La Bourgogne est une région patrimoniale par excellence. Beaune, elle-même, possède un charme particulier, avec son boulevard circulaire, sur lequel on découvre les remparts parfaitement conservés de la ville et le siège de quelques grandes maisons beaunoises. D'ailleurs, même nos plus grand(e)s dirigeant(e)s européen(e)s ne s'y trompent guère, puisqu'il arrive que l'attractivité de la ville les conduise jusqu'ici. De notre lieu de villégiature, sur le Boulevard Perpreuil, il nous était donc aisé de gagner quelque bonne table, ou rejoindre le vignoble pour de jolies visites et de très belles dégustations.
La première étape gourmande fût pour La Table du Square, sise 26, Boulevard du Maréchal Foch, c'est-à-dire à une petite quinzaine de minutes à pied de l'hôtel, ce qui s'avère souvent le bon choix, afin d'encourager la digestion. Mais, la qualité de la cuisine et le niveau des vins dégustés (non, vous n'en aurez pas la liste exhaustive!...) devaient faciliter cette dernière et nous permettre de nous réjouir de cette première soirée. Mais, passons aux choses sérieuses...

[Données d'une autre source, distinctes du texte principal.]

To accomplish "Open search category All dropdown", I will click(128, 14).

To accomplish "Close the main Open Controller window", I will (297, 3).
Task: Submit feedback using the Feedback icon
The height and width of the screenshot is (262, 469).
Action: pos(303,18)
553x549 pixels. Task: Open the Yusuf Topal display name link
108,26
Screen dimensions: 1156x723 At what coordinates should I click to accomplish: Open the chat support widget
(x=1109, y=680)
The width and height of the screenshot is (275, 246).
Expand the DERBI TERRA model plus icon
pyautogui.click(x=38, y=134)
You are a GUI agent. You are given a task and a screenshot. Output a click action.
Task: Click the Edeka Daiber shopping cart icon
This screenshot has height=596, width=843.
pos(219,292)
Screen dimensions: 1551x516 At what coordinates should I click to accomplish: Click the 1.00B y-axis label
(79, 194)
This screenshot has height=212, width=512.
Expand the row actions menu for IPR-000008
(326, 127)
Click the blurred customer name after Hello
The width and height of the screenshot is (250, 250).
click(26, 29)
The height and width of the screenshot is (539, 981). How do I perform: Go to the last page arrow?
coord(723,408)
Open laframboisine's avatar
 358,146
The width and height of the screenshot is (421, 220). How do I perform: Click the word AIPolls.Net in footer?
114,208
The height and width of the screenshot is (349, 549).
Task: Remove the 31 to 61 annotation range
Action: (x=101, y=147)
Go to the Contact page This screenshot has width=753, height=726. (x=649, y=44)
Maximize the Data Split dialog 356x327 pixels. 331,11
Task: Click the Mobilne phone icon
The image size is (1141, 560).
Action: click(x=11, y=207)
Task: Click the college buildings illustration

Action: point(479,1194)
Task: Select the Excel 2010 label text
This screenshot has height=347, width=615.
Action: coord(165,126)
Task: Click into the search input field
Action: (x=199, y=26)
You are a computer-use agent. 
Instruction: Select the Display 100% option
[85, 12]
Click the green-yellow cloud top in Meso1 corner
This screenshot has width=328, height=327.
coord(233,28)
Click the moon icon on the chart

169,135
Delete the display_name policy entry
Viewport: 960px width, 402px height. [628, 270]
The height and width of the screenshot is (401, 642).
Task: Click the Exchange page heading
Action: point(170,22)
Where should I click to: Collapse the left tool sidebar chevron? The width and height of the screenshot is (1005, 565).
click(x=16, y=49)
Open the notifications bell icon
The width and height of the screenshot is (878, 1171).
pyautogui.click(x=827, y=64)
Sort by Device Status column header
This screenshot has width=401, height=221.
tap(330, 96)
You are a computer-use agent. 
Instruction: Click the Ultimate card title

~ Clos du Cellier aux Moines ~
Philippe Pascal ne cache pas son plaisir de nous accueillir chez lui, à Givry, dans le cadre du très beau décor du Domaine du Cellier aux Moines. Propriétaire depuis 2004, le couple Pascal prend pied progressivement dans un site viticole historique qui, à lui seul, porte l'exigence d'une production sur un tel cru. Ici, chaque pierre, chaque parcelle de vigne est histoire. On peut chaque jour, faire preuve de l'humilité qui sied à ce genre de lieu longtemps monastique, manier l'humour qui se doit et faire face, avec une certaine bonhomie, aux méandres météorologiques auxquels un tel coteau est exposé, on admet volontiers que la survie et au-delà de celle-ci, la transmission souhaitée d'une terre viticole historique comme Le Clos du Cellier aux Moines, n'est pas toujours de tout repos. Lorsque la pluie cesse, il doit être bon de chausser de bons brodequins et de profiter d'une matinée paisible, juste après les vendanges, lorsque les jus sont en cave et de profiter de la vue du haut de ce coteau largement exposé au sud. Pour un peu, on jurerait entendre le bruit des sabots dans le chemin, ou celui des outils heurtant la pierre blanche dans les rangs, à moins que là, ce ne soit la voix du laboureur derrière son cheval, remontant la terre... Pas de doute, nous avons pris pied sur la passerelle du temps...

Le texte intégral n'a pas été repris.